▸ Directions for this task: From the first line to the last, repeat the records exactly and skip the pictures.

▸ Source material:
- - - - -

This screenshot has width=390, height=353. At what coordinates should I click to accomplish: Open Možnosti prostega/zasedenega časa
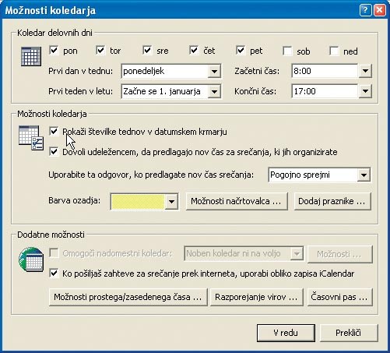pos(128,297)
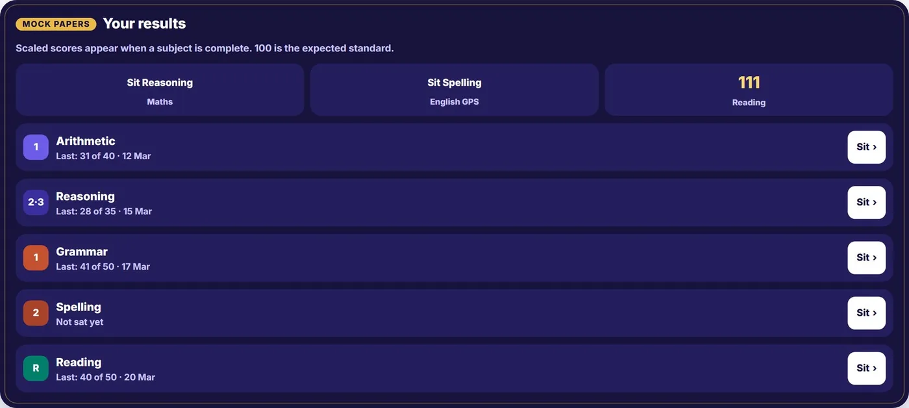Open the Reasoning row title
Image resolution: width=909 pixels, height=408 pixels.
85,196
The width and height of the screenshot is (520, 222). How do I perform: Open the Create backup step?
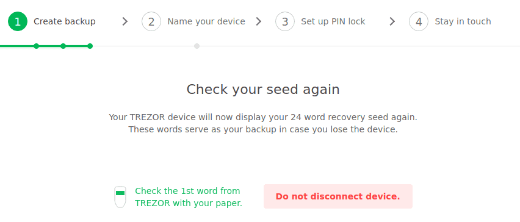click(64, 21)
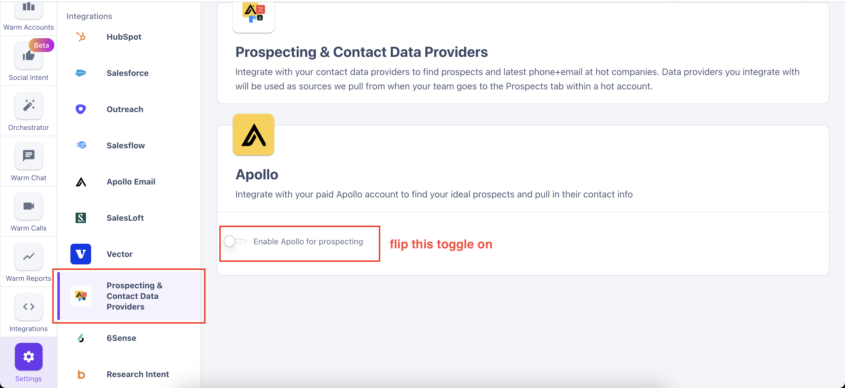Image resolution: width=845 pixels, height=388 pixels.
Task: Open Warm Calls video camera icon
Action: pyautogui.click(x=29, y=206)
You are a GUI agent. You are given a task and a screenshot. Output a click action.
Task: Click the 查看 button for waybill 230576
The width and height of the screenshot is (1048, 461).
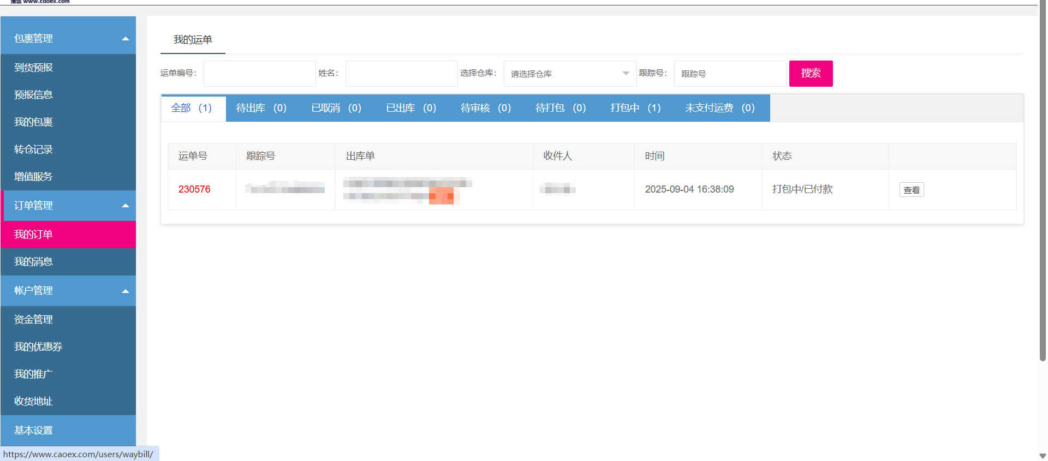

- - - - -

▸ Your response:
This screenshot has width=390, height=353. At what coordinates should I click to accomplish: Open Možnosti prostega/zasedenega časa
pos(128,297)
Open the Reasoning row title
Image resolution: width=909 pixels, height=408 pixels.
85,196
The width and height of the screenshot is (520, 222). How do I perform: Open the Create backup step?
click(64, 21)
Image resolution: width=845 pixels, height=388 pixels.
Task: Open Warm Calls video camera icon
Action: pyautogui.click(x=29, y=206)
You are a GUI agent. You are given a task and a screenshot. Output a click action.
Task: Click the 查看 button for waybill 230576
The width and height of the screenshot is (1048, 461).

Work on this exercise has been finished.